The sharp sell-off on Thursday was described as “a capitulation trade”, by Tom di Galoma, managing director at Seaport Global Holdings.
“You’ve got more tightening along the road, so there’s no reason to buy the dip in equities. There’s also no reason to buy bonds at this level because it doesn’t look like inflation is going anywhere.”
Shares of some of corporate America's biggest names lurched lower, with Amazon down 7.6 per cent, Tesla sinking 8.3 per cent and Apple dipping 5.6 per cent. The declines were not accompanied by a surge of trading activity, however, and volumes on the Nasdaq were roughly in line with the 100-day moving average, Bloomberg data showed.
Options
Instead, the move lower on Thursday might have been exacerbated by trading in options and futures markets, as banks and brokers raced to hedge themselves as stocks fell, said Cantor Fitzgerald’s head of derivatives trading Matthew Tym.
“With the 10-year [Treasury] move, the move in oil and currencies, we would have sold off, but I don’t think it would have been as quickly as this morning,” he added. “Do I think we’ve seen a bottom?
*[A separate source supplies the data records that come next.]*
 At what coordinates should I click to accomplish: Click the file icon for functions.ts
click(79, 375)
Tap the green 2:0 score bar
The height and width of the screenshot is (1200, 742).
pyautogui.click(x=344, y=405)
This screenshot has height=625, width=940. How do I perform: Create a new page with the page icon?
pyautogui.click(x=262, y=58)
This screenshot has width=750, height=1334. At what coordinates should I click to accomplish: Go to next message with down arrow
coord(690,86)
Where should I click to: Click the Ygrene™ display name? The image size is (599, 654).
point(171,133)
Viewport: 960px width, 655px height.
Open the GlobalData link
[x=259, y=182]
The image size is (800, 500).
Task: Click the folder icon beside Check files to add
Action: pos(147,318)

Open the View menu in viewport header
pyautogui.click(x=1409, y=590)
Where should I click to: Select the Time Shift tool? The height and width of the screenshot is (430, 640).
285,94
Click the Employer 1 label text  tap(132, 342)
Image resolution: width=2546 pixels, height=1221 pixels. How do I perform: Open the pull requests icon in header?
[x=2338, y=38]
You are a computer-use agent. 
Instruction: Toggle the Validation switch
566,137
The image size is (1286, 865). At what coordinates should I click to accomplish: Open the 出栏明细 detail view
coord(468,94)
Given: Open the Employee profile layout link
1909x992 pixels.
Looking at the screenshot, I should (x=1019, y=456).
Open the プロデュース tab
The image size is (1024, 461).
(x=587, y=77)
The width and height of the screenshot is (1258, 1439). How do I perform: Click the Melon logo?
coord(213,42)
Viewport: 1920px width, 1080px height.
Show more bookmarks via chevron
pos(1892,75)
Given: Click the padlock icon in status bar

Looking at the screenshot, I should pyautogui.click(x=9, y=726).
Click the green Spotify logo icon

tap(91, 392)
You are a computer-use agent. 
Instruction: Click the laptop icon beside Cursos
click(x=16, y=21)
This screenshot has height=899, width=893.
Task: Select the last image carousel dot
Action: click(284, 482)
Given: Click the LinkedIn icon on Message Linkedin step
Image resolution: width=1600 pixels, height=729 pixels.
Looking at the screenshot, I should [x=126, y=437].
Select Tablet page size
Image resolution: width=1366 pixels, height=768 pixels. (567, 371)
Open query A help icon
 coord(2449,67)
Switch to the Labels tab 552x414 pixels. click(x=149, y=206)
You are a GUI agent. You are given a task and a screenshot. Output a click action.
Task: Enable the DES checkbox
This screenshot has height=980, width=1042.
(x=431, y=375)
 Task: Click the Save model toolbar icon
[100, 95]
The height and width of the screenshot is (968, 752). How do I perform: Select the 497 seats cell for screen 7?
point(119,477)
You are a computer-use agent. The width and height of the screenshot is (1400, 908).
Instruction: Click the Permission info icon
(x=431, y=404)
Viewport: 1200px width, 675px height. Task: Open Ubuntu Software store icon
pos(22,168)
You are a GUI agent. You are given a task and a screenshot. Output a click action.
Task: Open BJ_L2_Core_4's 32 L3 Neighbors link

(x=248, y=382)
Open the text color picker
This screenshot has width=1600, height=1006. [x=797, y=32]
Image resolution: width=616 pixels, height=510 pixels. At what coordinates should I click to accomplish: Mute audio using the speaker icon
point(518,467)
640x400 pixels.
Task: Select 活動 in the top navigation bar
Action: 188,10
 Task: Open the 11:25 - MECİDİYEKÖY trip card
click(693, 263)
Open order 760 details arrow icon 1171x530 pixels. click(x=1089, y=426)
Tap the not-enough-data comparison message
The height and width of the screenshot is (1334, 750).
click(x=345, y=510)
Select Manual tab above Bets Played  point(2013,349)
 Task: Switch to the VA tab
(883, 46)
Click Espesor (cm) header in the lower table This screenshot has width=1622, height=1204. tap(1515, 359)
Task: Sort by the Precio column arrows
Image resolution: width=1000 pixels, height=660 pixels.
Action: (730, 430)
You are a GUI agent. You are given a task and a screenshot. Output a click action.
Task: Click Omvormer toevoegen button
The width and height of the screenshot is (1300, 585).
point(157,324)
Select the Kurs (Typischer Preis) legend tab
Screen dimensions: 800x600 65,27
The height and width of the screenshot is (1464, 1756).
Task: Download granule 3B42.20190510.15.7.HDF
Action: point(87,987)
Certainly not.”
US government bonds also suffered an intense bout of selling, sending the yield on the 10-year Treasury note up 0.13 percentage points to 3.1 per cent.
In a sign of global economic stress, the Bank of England on Thursday warned the UK will slide into recession this year as higher energy prices push inflation above 10 per cent.
"This is really the sum of all our fears," about the UK economy, said Roger Lee, head of UK equity strategy at Investec.
“Growth forecasts have been downgraded, inflation expectations have been upgraded and interest rates are still going up.”